Massachusetts Interventions

When you and your family are planning a Massachusetts intervention, your immediate hope is for the best. You want your addicted loved one to accept the help being offered. Ideally, everything will fall into place “that day” and on the strength of having everyone on a room together, the addict will understand that they have a serious problem.

Massachusetts Interventions are Highly Successful

As a strategy to get people to accept help and get into treatment, holding an intervention can be a very successful strategy for families and friends. It has a high success rate. Your chances of persuading your addicted loved one to make a change for the better are in your favor, but are not guaranteed.

You and your family can meet with an interventionist in Massachusetts and learn about the disease of addiction.
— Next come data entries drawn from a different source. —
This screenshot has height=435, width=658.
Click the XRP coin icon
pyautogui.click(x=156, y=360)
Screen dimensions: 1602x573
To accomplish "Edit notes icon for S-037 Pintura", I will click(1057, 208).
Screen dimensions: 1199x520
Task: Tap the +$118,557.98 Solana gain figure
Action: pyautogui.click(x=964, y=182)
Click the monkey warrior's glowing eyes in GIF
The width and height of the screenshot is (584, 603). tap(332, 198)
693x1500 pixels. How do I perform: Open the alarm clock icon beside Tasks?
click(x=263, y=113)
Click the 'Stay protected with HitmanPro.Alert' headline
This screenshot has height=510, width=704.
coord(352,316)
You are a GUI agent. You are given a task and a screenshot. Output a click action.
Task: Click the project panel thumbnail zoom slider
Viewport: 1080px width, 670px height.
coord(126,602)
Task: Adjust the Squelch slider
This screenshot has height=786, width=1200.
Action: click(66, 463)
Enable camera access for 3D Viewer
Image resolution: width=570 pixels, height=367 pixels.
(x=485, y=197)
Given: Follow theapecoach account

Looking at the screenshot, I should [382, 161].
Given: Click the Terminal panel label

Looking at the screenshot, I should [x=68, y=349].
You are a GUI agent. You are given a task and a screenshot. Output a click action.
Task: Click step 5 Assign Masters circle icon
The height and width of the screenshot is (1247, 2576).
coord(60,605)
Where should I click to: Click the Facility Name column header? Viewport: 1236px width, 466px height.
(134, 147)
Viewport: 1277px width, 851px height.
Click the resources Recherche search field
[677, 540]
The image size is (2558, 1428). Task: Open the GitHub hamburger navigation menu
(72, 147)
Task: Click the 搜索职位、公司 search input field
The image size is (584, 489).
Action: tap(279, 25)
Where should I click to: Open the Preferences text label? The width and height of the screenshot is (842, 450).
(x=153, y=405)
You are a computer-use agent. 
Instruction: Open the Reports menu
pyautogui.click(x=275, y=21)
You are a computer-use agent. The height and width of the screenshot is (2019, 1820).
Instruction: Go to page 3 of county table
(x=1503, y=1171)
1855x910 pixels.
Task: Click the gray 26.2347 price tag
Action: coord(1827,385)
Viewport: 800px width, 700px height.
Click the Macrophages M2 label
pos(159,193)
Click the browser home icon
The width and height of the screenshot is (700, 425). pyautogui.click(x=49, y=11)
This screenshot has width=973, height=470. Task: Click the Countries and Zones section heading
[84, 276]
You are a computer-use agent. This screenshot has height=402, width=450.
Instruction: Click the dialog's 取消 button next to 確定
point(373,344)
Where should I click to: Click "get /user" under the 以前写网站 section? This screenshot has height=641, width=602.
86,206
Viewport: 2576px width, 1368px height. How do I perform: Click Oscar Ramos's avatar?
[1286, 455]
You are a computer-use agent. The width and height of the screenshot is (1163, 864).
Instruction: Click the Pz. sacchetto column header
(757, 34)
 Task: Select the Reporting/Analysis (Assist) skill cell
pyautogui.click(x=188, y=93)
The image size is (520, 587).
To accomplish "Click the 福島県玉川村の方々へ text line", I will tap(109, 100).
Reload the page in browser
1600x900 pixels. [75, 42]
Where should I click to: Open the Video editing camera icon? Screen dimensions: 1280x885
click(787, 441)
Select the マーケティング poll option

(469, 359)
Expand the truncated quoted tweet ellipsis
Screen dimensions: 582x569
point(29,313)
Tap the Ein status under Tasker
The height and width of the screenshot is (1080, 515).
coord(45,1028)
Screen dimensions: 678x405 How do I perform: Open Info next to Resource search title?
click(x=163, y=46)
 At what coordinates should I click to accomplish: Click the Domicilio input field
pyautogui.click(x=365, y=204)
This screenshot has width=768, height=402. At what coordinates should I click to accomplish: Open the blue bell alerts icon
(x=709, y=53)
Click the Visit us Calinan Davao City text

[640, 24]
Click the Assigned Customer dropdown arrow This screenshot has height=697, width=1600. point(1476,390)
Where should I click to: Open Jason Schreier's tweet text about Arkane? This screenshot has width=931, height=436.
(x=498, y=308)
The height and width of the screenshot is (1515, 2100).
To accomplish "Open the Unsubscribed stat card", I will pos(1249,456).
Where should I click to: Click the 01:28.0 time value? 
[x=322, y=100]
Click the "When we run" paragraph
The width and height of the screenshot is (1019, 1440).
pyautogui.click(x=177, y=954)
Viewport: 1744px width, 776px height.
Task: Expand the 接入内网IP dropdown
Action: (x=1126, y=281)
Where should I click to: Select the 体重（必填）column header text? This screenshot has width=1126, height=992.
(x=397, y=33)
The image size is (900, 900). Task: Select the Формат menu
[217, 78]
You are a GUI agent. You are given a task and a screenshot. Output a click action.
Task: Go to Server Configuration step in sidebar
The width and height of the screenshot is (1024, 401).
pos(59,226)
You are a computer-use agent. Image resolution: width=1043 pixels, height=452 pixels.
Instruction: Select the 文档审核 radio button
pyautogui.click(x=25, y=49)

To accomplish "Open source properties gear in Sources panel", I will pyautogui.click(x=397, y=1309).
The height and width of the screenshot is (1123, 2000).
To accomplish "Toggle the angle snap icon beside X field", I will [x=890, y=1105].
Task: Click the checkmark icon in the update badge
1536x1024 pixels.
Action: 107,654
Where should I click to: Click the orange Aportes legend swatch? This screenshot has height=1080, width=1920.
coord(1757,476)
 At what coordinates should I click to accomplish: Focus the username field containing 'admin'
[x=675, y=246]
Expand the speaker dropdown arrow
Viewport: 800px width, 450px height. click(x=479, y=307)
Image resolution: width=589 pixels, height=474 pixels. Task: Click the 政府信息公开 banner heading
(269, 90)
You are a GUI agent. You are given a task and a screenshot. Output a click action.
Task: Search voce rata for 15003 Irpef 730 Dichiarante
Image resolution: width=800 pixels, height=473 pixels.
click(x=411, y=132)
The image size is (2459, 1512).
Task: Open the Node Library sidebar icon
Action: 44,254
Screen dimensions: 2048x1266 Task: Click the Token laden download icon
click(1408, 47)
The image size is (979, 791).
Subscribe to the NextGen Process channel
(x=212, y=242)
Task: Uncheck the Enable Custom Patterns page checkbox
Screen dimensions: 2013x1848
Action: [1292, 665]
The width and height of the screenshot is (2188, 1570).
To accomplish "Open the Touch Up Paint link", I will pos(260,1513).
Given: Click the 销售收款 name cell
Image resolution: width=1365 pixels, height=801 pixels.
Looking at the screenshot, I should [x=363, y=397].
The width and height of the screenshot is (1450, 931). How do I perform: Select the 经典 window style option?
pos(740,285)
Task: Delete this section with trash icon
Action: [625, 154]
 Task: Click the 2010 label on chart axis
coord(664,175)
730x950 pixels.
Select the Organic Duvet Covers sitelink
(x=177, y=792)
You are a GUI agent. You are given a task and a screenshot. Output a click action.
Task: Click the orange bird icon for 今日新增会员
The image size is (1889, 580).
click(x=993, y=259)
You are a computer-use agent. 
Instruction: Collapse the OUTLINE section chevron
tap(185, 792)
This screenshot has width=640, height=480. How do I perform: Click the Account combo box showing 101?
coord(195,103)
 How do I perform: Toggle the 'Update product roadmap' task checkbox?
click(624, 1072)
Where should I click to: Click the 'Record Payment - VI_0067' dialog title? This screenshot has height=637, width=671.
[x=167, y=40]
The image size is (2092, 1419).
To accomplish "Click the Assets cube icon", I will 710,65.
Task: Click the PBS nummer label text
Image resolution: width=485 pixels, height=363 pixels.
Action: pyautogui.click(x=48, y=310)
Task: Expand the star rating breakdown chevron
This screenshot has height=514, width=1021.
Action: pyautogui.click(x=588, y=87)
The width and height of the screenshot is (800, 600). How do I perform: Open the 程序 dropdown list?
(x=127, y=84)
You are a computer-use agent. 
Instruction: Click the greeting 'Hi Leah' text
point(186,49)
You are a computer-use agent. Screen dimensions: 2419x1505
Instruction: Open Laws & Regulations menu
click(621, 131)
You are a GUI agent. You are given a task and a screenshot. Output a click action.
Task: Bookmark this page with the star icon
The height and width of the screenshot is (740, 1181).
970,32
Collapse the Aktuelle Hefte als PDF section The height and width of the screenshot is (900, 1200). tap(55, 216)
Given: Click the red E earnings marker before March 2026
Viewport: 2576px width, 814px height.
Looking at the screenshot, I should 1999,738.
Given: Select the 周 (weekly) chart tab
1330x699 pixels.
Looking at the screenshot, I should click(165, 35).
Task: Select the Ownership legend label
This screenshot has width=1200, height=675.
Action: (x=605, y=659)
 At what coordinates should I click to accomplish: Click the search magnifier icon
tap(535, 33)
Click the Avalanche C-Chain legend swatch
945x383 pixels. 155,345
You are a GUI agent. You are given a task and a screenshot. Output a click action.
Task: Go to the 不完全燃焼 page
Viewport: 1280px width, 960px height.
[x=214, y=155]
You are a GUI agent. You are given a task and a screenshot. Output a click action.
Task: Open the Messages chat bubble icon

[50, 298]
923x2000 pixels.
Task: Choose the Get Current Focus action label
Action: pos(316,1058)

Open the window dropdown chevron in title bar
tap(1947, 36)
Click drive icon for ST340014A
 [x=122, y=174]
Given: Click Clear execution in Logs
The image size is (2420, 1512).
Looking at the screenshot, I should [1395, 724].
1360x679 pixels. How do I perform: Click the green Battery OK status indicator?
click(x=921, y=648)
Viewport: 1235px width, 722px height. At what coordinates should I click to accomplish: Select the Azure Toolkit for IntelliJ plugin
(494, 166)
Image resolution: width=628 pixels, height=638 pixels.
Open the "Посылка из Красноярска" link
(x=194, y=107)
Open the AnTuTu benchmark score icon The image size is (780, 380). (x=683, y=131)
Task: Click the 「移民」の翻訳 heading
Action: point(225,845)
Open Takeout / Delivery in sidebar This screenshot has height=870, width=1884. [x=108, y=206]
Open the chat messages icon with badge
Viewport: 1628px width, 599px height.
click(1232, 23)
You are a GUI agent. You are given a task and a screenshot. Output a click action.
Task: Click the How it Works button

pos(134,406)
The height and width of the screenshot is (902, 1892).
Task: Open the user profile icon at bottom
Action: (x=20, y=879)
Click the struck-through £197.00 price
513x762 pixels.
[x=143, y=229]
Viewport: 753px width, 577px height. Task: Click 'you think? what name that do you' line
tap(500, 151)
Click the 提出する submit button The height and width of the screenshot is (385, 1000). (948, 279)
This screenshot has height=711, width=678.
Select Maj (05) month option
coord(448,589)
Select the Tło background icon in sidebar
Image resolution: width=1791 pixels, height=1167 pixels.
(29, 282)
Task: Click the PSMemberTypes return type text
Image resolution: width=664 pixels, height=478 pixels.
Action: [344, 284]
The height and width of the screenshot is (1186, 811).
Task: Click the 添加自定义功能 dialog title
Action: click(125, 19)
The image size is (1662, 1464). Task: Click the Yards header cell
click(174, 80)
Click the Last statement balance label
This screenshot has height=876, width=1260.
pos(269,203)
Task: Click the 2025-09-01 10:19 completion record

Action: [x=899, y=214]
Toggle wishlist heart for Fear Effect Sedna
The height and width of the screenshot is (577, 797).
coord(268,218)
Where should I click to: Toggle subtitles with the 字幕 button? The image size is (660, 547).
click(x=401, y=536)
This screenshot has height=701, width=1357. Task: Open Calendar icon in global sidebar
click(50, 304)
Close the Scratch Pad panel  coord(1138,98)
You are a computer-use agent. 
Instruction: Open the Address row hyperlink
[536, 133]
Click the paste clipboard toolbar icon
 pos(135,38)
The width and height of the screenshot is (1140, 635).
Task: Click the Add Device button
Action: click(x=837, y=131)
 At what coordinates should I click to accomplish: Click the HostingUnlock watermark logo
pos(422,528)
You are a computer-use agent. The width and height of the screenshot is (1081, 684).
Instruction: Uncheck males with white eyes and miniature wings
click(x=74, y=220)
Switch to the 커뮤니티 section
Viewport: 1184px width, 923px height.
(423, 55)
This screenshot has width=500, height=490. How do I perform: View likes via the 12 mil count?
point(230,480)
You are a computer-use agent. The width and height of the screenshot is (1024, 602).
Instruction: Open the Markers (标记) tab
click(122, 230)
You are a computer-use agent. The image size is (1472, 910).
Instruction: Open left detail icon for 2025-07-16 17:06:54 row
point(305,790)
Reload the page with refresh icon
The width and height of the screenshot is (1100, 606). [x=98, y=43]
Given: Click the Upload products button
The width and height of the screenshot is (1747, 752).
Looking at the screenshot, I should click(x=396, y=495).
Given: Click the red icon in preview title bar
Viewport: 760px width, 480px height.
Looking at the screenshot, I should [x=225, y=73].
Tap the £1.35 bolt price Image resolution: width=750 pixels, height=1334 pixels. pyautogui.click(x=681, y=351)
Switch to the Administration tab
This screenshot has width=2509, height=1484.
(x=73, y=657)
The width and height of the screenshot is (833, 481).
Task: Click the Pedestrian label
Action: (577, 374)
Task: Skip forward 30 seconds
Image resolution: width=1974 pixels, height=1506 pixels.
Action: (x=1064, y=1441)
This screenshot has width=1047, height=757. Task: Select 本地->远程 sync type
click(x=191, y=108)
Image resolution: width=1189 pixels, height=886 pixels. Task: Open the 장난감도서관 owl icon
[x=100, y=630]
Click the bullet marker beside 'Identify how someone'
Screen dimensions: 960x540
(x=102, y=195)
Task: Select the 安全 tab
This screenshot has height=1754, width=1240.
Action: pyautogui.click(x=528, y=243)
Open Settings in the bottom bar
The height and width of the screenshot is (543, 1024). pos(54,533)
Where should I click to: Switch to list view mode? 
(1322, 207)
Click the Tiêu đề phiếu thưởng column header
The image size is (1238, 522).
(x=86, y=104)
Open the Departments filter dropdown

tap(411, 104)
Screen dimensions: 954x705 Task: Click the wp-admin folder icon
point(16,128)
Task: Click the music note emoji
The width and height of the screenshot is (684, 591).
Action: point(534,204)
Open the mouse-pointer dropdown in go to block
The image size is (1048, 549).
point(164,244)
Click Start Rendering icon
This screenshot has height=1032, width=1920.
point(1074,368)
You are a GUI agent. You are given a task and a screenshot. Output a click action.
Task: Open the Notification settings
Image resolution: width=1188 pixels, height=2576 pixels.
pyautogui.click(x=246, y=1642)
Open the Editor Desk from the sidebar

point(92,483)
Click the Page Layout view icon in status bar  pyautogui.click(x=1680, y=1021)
Everyone in the family can get on board with what will happen at the intervention and be clear that they are committed to seeing your loved one get better. This means that the family will no longer support the addiction, though. Doing things like paying for the addict’s rent or bills, calling in sick for them or making excuses for their behavior will stop.

If the Addict Resists Treatment

It’s possible that your addicted loved one will simply resist going to treatment on the day of the intervention. This doesn’t mean that the idea was a bad one or that you shouldn’t have undertaken the process.

While it’s true that the vast majority of people who go through this process do accept treatment, a small percentage get help. In that instance, the interventionist can help the family follow through on their resolutions.

The addict may ultimately decide to get treatment over the weeks or months following the Massachusetts intervention. The day the conversation is held may plant some type of seed in their mind that can lead to change later.